DTs are an extension of the focus on data-driven approaches across industries and use cases. A DT is a virtual representation of a physical object known as a physical twin. Using real-time data, DTs are capable of instantly reflecting any changes in the physical twin in their digital copy. DTs differ from standard simulations–which use static data and study a single process–because they can run simulations on multiple processes. There are broadly four categories of DTs, each increasing in the magnitude of the type of asset or process being virtually represented. This includes the simplest form, known as a component or part twins, which could be as simple as extracting data from a sensor in the nuts and bolts of a particular piece of equipment, to the broadest form, known as a process twin to represent production factories virtually.

Types of DTs

DT_diagram_1
Source: IBM, Unity
In order to build DTs, the physical twin is fitted with IoT devices to collect data (e.g., indicators of asset health and temperature), which is processed and applied to its digital copy.
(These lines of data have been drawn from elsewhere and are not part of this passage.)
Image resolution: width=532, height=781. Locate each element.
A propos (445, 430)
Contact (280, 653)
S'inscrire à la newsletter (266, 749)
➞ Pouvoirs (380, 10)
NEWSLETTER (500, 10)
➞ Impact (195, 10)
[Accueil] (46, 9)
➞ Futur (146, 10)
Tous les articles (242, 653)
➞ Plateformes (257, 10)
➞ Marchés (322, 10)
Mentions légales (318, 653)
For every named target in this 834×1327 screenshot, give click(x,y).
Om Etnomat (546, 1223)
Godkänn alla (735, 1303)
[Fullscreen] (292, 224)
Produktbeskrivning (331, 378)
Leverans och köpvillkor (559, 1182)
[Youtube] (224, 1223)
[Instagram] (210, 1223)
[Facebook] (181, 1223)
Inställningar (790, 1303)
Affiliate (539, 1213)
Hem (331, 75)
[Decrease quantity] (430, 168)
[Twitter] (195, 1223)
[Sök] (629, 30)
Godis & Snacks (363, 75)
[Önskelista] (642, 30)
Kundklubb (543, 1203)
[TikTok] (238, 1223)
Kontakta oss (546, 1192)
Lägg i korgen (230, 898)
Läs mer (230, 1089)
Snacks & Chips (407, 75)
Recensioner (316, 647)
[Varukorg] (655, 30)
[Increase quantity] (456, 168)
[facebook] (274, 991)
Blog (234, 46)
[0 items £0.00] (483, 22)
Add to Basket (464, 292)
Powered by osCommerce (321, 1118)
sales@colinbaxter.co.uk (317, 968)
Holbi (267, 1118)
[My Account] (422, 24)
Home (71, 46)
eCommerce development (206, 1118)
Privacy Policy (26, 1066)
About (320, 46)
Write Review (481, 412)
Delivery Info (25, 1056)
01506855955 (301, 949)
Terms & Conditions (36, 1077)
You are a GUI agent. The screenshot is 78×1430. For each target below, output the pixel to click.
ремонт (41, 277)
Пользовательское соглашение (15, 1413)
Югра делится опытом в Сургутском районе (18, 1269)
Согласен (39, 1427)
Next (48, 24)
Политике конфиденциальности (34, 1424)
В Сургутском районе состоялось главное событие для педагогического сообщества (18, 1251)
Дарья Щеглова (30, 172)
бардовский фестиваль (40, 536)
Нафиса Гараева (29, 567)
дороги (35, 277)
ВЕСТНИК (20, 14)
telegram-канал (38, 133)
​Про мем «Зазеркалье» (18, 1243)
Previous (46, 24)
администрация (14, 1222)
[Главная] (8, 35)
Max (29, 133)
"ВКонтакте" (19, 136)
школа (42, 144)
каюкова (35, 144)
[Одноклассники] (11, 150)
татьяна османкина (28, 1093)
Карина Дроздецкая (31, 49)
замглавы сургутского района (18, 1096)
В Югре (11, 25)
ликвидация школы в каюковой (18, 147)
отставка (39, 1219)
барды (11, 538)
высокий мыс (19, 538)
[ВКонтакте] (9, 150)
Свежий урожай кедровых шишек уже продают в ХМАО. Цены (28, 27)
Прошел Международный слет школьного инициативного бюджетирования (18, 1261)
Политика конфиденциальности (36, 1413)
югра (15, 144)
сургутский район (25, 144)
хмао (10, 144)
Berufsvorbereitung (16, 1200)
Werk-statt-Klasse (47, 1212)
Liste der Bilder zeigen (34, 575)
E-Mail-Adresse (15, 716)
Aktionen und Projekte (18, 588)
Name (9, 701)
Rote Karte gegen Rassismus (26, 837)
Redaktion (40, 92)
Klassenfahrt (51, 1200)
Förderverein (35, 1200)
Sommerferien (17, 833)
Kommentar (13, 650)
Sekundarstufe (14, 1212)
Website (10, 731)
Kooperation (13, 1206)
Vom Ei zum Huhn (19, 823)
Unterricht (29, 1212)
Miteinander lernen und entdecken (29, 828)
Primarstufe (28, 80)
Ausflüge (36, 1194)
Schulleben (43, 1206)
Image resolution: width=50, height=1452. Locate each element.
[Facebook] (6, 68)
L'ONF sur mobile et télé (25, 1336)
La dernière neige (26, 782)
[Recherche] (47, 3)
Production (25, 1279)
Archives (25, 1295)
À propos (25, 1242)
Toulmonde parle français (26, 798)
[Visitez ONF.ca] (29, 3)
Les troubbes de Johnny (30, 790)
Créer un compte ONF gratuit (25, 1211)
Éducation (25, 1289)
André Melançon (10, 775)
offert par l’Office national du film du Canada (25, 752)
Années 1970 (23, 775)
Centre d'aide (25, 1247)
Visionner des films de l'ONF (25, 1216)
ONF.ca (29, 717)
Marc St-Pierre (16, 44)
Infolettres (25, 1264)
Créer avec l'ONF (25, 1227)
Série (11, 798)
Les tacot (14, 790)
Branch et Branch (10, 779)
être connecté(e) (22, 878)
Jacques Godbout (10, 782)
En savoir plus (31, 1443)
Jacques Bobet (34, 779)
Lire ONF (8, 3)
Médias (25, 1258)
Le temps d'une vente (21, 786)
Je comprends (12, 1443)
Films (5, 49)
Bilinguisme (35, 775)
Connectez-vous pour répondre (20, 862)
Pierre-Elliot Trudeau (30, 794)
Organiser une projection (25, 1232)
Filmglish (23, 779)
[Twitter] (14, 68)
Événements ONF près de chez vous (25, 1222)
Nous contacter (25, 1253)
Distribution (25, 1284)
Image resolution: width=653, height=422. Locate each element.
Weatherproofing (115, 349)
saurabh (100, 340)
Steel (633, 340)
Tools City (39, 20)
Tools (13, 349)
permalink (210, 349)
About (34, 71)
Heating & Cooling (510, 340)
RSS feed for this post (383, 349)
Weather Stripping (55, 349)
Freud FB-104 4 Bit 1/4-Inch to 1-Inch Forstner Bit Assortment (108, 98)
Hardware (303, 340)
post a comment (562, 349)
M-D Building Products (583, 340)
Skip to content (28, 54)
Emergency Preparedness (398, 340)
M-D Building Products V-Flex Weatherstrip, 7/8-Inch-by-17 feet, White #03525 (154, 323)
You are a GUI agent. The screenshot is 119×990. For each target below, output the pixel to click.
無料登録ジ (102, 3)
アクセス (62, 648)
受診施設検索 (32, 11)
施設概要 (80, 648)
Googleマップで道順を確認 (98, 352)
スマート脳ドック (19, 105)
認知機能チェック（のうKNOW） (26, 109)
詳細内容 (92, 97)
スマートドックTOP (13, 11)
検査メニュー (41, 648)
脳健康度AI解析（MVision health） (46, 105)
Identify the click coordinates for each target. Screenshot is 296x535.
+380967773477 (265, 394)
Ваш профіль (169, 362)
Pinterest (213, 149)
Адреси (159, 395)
The data is sourced from drones, sensors, and satellite images; the DT’s accuracy to simulate the physical twin is greatly influenced by the amount of data used. Using a combination of ML models and data visualization, the DT can run simulations to understand the performance and efficiency of the physical twin and also how it changes under several real-world scenarios, including how it is performing in the present and predicting how it will perform in the future. DTs are similar in appearance to their physical counterparts (e.g., a wind turbine, a car, an off-shore oil rig, or factory equipment), and, in some instances, such as those used in product development and design, are developed before the physical object that they replicate.

How do DTs work?

DT_diagram_2
Source: SPEEDA Edge research

What’s bringing DTs to life?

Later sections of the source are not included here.